Tuesday, February 01, 2011

An Internet Charter of Rights and Freedoms

An Internet Charter of Rights and Freedoms


I. We have the right to connect.

No person shall be denied connectivity based on race, religion, economic status or sex. With the following exception of promoting HATE Speech, publishing content that violates the rights and freedoms of others and violating basic human rights and freedoms.

II. We have the right to speak.

No one may abridge our freedom of speech. As users we must acknowledge the limitations on freedom of speech (such as hate speech) but they must defined as narrowly as possible, lest we find ourselves operating under a lowest common denominator of offense. Freedom is our default.

III. We have the right to speak in our languages.

The English language’s domination of the internet has faded as more languages and alphabets have joined the net, which is to be celebrated. We want to build bridges across languages and cultures. We will want to speak in our own languages but also speak with others.

IV. We have the right to peaceful assembly.

The right to peaceful assembly is listed separately from the right to speak. The internet enables us to organize without organizations and collaborate and that now threatens repressive regimes and wrong doing by governments as much as speech.

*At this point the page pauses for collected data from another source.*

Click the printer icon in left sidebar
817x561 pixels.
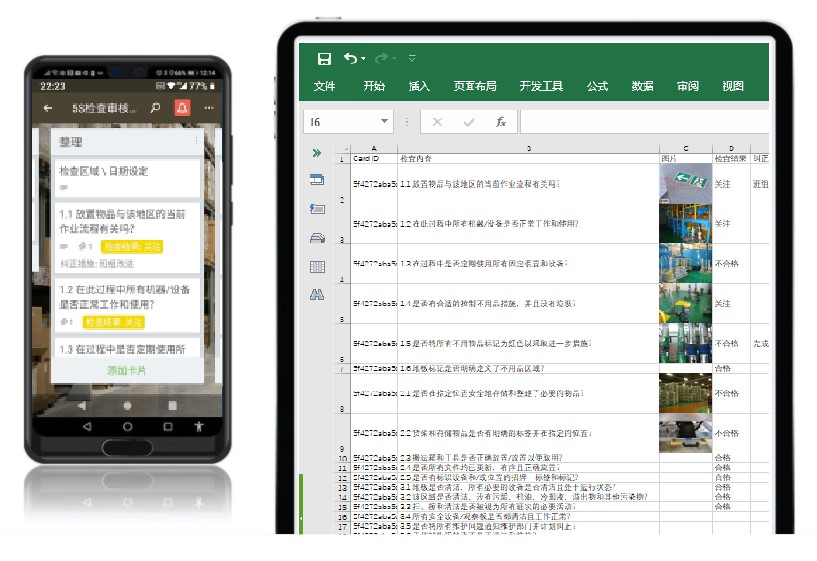pyautogui.click(x=317, y=237)
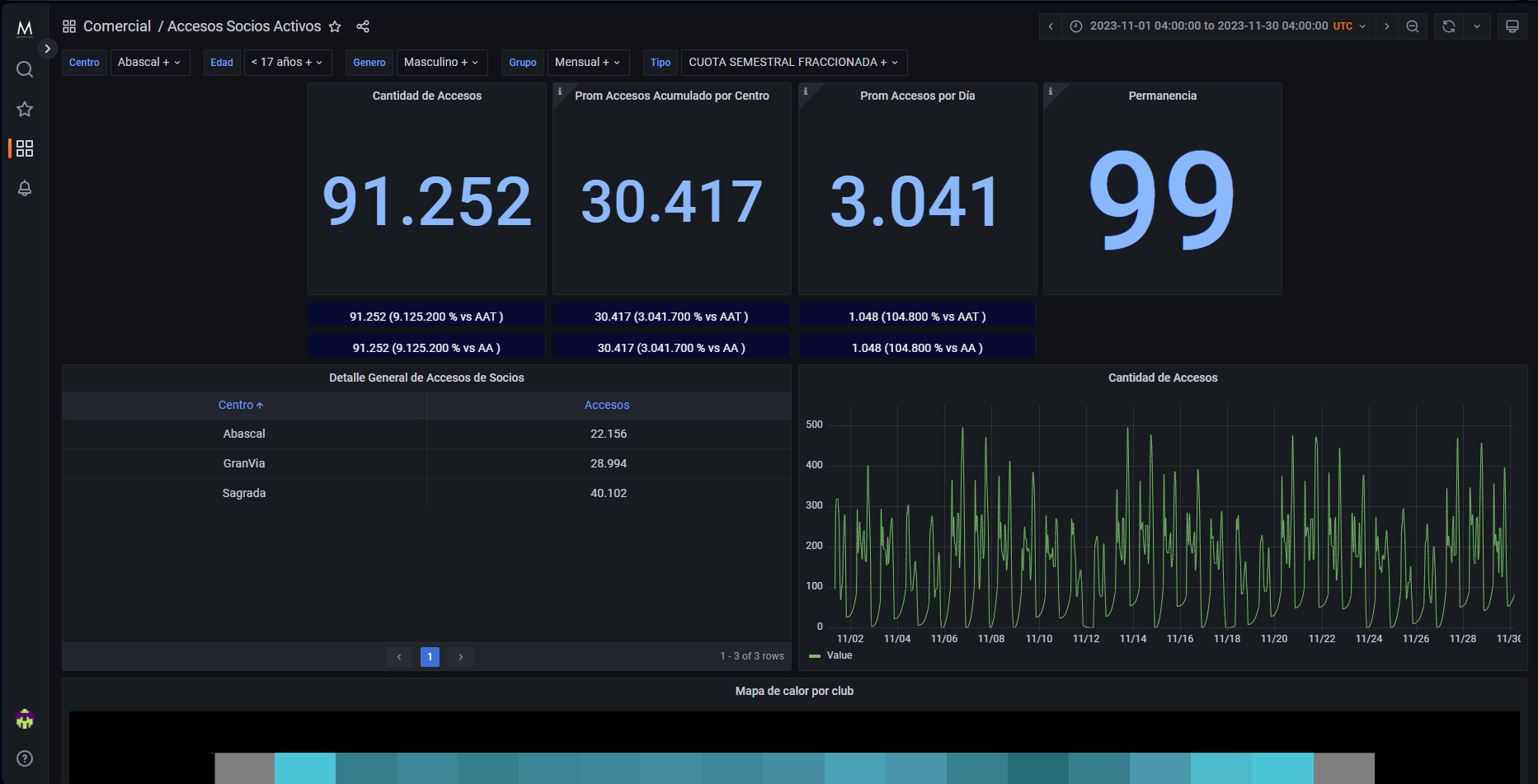Viewport: 1538px width, 784px height.
Task: Switch to TV/kiosk view mode
Action: (1512, 26)
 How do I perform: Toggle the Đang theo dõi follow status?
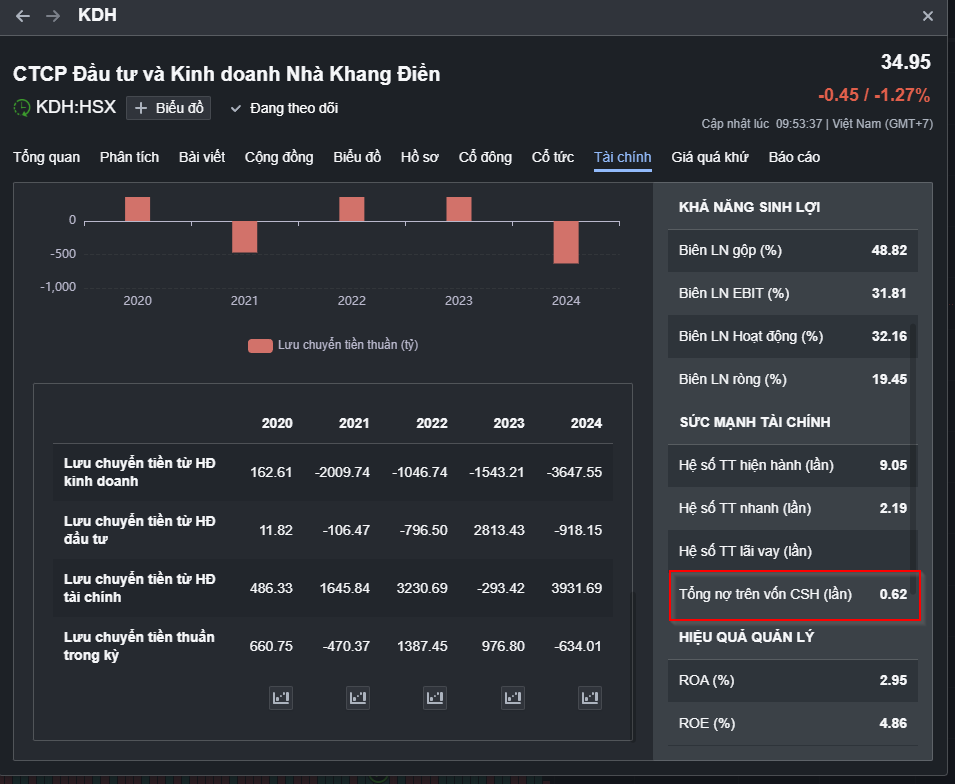(284, 108)
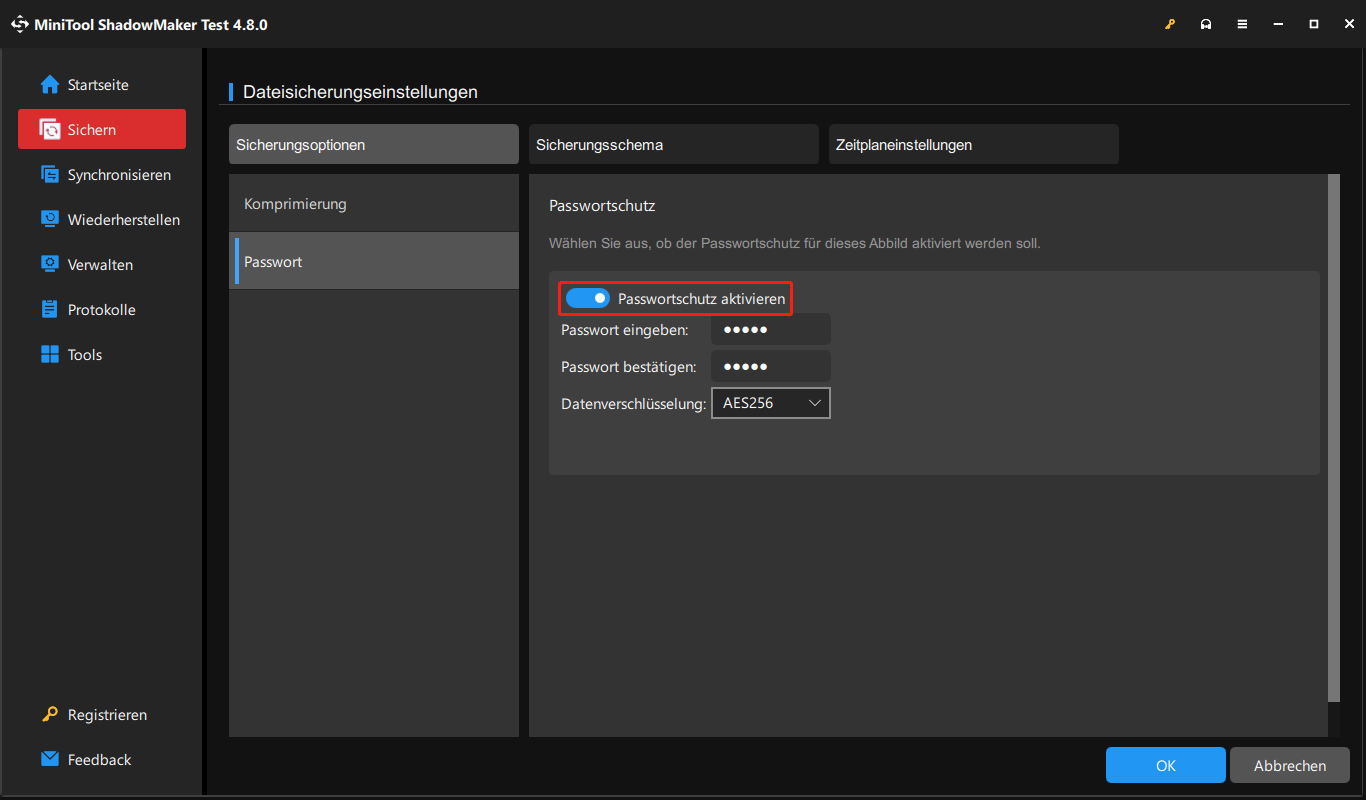The image size is (1366, 800).
Task: Select the Komprimierung settings category
Action: tap(296, 202)
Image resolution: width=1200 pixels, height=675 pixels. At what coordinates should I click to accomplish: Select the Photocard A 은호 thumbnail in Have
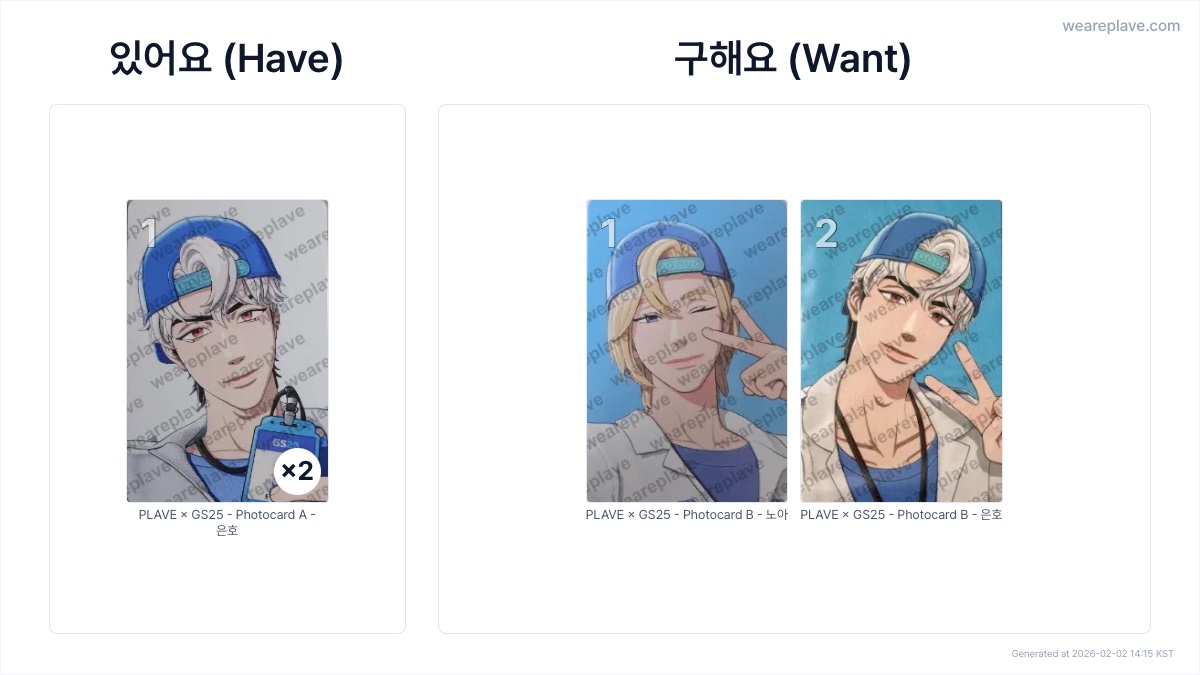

V. We have the right to act.

We connect to speak and speak to assemble and assemble to act. That is how we can and will change the world, not just putting forth grievances but creating the means to fix them; and putting an end to the institutions that would stop the will of the people.

VI. We have the right to control our data.

We control our own online presence and should be seen as much or as little as we choose. Companies and governments do not own the access to data about you. What’s yours is yours. The internet should operate on a principle of portability, so data cannot and should not be held prisoner by a service or government. The User retains control; but keep in mind that when control is given to one, it is taken from another the devil is in the details. This principle speaks to copyright and its laws, which set the definitions and limits of control or creation. This principle also raises questions about whether the wisdom of the crowd belongs to the crowd.

VII. We have the right to our own identity.

Our online identity is made up of our names, addresses, speech, creations, actions, and connections. Maintaining anonymity — hiding one’s identity — is a necessity; thus anonymity, with all its faults and baggage and trolls, must also be protected; to protect the people who disagree with the status quo; the ones who disagrees in matters of popular opinions, beliefs, social and religious values. Not to mention the ever important whistleblower. Controlling our data and our identities — make up the right to privacy.

VIII. What is public is a public good.

The internet is public; indeed, it is a public place (rather than a medium). In the rush to protect privacy, we must beware the dangers of restricting the definition of public. What’s public is owned by the public. Making the public private or secret serves the corrupt and tyrannical.

IX. The internet shall be built and operated openly.

The internet must continue to be built and operated to open standards. It must not be taken over or controlled by any company or government. It must not be taxed; it must not be limited. It is the internet’s openness and potential that gives it its freedom. It is this freedom that defines the internet.